Este la leyó con interés.
– Sarah Bernhardt -dijo-, ¿no es la francesa esa que actúa ahora en el San Pedro?
– Exactamente, la mejor actriz del mundo. ¿Es que no ha ido usted todavía a verla?
– Ya me dirá cuándo, como si uno tuviese tiempo para todo. La última vez que puse el pie en el teatro fue para ver a Joáo Caetano en Antonio José -volvió a echar una ojeada a la tarjeta-. Está visto que esa chica estuvo en la función de anoche. No sé, la verdad, si esto nos va a servir de mucho -añadió, guardando la tarjeta en el bolsillo del chaleco.

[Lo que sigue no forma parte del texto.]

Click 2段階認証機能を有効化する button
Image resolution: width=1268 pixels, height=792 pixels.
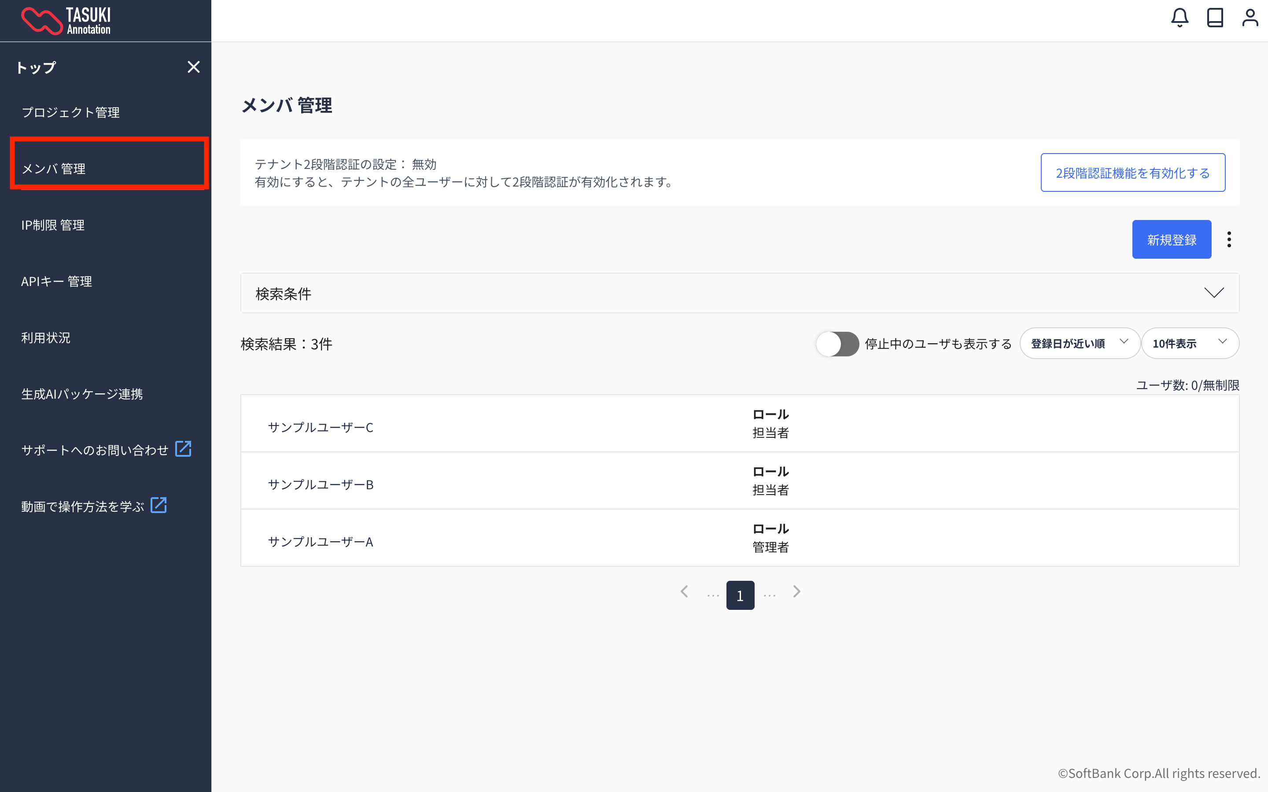pyautogui.click(x=1132, y=173)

Saraiva cogió al detective por el brazo y lo atrajo hacia sí:
– Pero esto sí que va a serle útil -dijo, sacando del bolsillo la cuerda de violín-. Mire, otra cuerda musical. Y entre los pelos del pubis. Y, probablemente, del mismo instrumento.
Como quien se quita una mota de carbón de la chaqueta, el forense cogió un pelo que aún estaba enrollado a la cuerda y se lo tendió al comisario:
– Un souvenir…
Pimenta lo miró con asco. No había prestado mucha atención a la cuerda del primer crimen, pero era evidente que esta repetición indicaba claramente que se trataba del mismo demente. Ahora lo urgente era averiguar a qué tipo de instrumento pertenecía la cuerda y descubrir qué tipo de patología cerebral podía inducir a alguien a coleccionar orejas. A lo mejor tales extravagancias resultaban ser otras tantas pistas dejadas por el desequilibrado. Porque ya no podía caber duda de que se trataba de la misma persona, y de que era un desequilibrado. Dos víctimas en menos de un mes. Pimenta esperaba que el monstruo no continuase por aquel camino. En todos sus años de policía nunca había visto nada parecido. Dos víctimas a manos del mismo asesino, ¡y tan distintas entre sí! La una, prostituta; la otra, camarera del palacio imperial. Se puso a pensar en posibles semejanzas: jóvenes las dos, muy jóvenes, y bonitas. No tenían orejas, pero eso carecía de importancia. Antes de caerles la desgracia de topar con aquel monstruo, tenían cuatro orejas, bueno, mejor dicho: dos cada una. Pimenta se dio cuenta de que ya no razonaba con coherencia. El sol y la fatiga comenzaban a embotarle las ideas. Lo que tenía que hacer era irse a casa, lavarse la cara y comer algo. Se despidió de Saraiva:
– Bueno, pues yo ya no tengo más que hacer aquí. Si descubre algo nuevo, ya sabe, me lo dice.
– También yo me voy enseguida. Estoy aquí esperando a los que vienen a llevarse el cadáver. Quiero comenzar la autopsia esta misma tarde, y cuanto antes mejor. Pero me temo que, así y todo, va a ser difícil dar con algo nuevo. Bueno, a menos que le interese saber qué comió la muchacha antes de ir al teatro… -rió, mostrando una vez más lo mucho que le gustaba esa clase de chistes.